I hope I have enlighten some here, I for one have never had a car warranty over the past 30 years and I have owned 72 Oldmosbile, VW(1980 Rabbit and a Fox),Hyundai elantra Wagon(ok, ok, my son blew the tranny but the wagon was excellent), Honda Civic Coupe(that bastard did take a punishing!! but never let me down) An 02 MCS Loved it but that darn Supercharger belt tensioner would give out every 50K) and now the 335d with my luck I guess I'll get screwed on this one, LOL)

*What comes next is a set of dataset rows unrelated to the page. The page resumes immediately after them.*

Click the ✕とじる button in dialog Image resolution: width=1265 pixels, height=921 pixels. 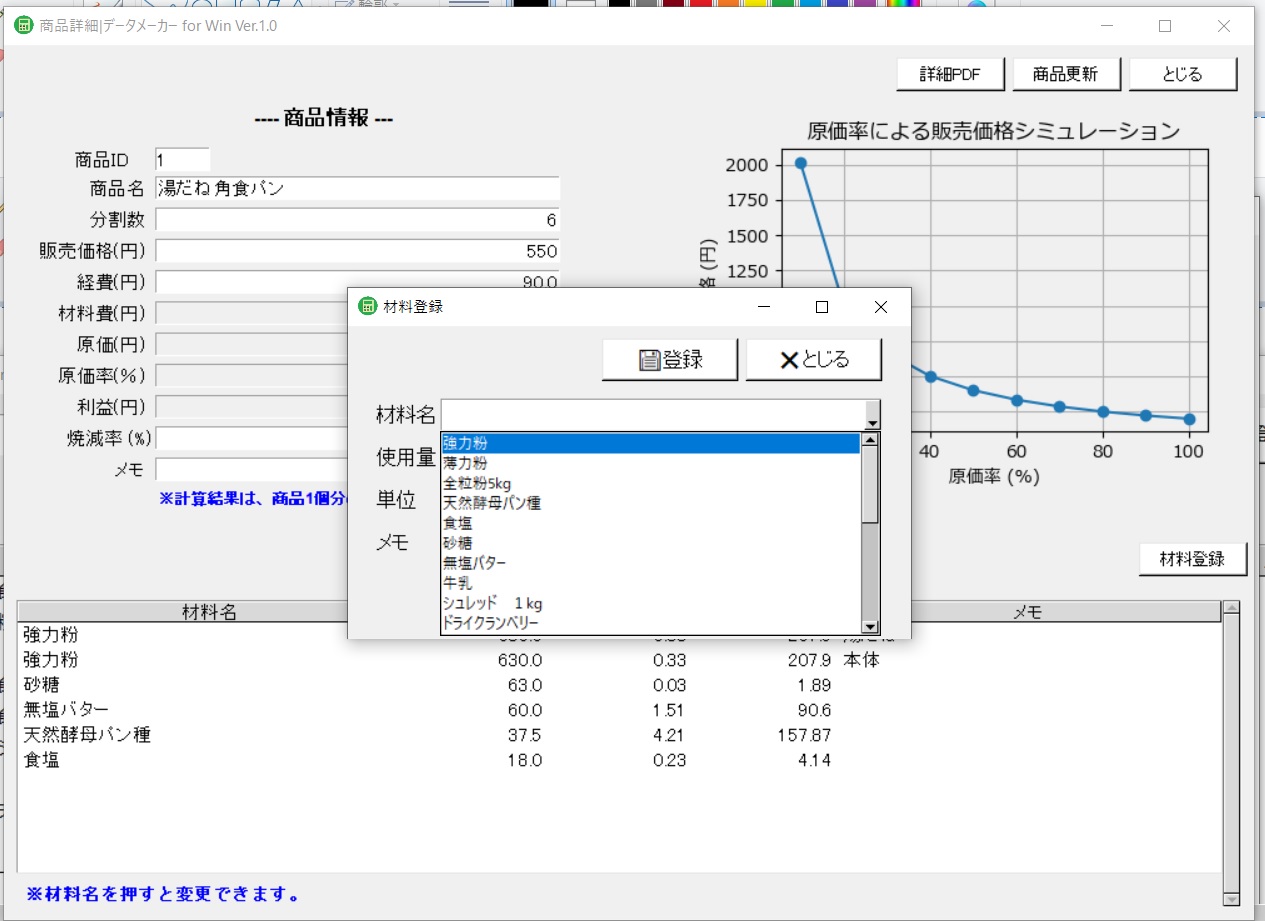point(813,360)
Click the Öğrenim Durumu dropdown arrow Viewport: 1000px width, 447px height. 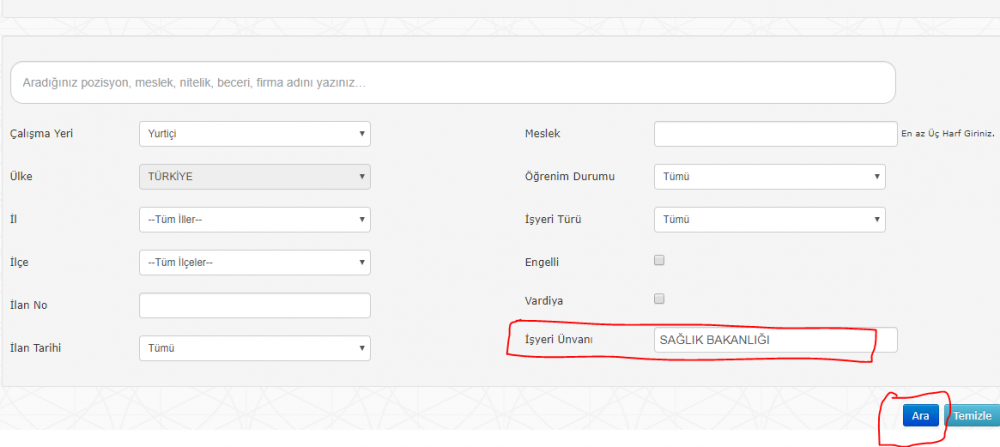[x=876, y=177]
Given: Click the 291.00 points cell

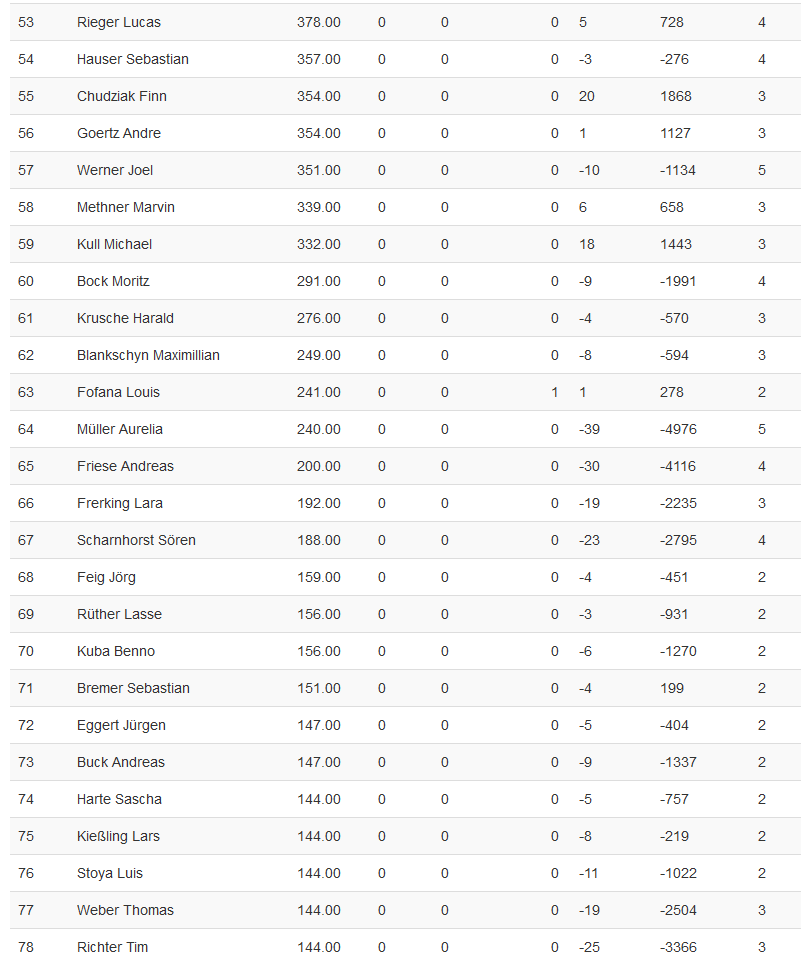Looking at the screenshot, I should pyautogui.click(x=318, y=281).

Suffice to say that cars are like women no matter how good you treat them theyre going to let you down at any given time, LOL!!!!!
its great to have some insurance but, will it be worth it, we frankly dont know. I also feel leary like most of you about our DIESELS,but I'll take the gamble


----------



## Flyingman (Sep 13, 2009)

finnbmw said:


> Flyingman, there is a forum sponsor advertising extended warranties [email protected], check this thread out http://www.bimmerfest.com/forums/showthread.php?t=647269


Finn, got a quote from Daniel. It was definitely priced better than what my SA offered me. I asked my SA if these prices were negotiable and he said no.:tsk:


----------



## Snipe656 (Oct 22, 2009)

Flyingman said:


> Finn, got a quote from Daniel. It was definitely priced better than what my SA offered me. I asked my SA if these prices were negotiable and he said no.:tsk:


Everything is negotiable, it is just a matter of whether they want to deal with it or not. Their loss. Just buy it from another dealership and still use it at the dealership you still go to.


----------